Questions about work and educational experience are useful for learning about a paralegal's interests and achievements. Asking "What accomplishments in your prior jobs have given you the most satisfaction?" and "What subject did you like best in school?" can determine if the paralegal's interests are in line with company goals. More specifically, you can ask the paralegal to describe a recent experience of having to quickly draft a key document using original research. A strong candidate, says Best Job Interview, will outline the steps taken and the methods used to apply legal principles to the particular facts of a case.
Finding out whether the paralegal has taken the time to research your company is one of the most important questions you can ask, according to Filcro Employment Agencies. For one thing, it shows if the paralegal really meant it when she wrote on her resume that her employment objective was to hold a position with your company. The applicants to take seriously are those whose responses contain specific knowledge of the company's reputation, history, size and stability.

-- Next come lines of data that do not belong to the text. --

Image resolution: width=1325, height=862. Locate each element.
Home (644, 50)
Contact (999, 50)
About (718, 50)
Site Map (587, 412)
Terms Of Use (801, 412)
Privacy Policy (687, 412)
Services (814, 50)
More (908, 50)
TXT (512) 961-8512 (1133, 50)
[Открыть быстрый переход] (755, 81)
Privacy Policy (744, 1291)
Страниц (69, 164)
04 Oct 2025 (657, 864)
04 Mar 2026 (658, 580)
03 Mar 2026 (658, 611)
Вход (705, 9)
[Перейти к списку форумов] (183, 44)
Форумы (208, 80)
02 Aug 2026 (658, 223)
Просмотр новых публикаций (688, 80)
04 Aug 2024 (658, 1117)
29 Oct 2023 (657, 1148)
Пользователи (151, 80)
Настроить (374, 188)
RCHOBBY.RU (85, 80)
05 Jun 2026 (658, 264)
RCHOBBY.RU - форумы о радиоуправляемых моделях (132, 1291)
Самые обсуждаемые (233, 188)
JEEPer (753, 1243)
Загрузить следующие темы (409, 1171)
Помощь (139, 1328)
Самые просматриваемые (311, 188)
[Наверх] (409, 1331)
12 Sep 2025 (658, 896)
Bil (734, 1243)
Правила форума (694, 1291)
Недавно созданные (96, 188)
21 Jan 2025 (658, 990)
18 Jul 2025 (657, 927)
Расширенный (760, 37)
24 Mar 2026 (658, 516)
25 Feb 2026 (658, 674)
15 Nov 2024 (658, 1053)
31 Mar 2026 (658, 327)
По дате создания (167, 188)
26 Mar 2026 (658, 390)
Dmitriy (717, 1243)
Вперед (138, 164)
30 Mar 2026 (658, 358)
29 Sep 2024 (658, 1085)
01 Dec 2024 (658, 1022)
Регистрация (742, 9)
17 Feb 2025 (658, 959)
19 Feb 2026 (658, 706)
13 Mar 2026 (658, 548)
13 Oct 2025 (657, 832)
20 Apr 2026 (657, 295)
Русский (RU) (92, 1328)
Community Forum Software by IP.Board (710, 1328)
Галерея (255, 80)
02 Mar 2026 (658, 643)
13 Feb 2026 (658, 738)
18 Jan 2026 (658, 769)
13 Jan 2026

Legal hiring managers need to make sure that the paralegal's abilities and work habits will help sustain the firm's needs. When discussing skills, it's fine to ask if the paralegal can handle common administrative tasks. However, attorneys typically are more interested in whether the paralegal has substantive legal knowledge and analytical ability relevant to the type of law the firm practices. This explains the reasoning behind questions like, "What is the most recent skill you have learnt that relates to intellectual property?" and "What laws do you need to know to prepare a bankruptcy petition?" When asked how he would approach a difficult legal matter, a qualified applicant will give a response that demonstrates skill in organising data, prioritising issues and making independent decisions based on relevant information.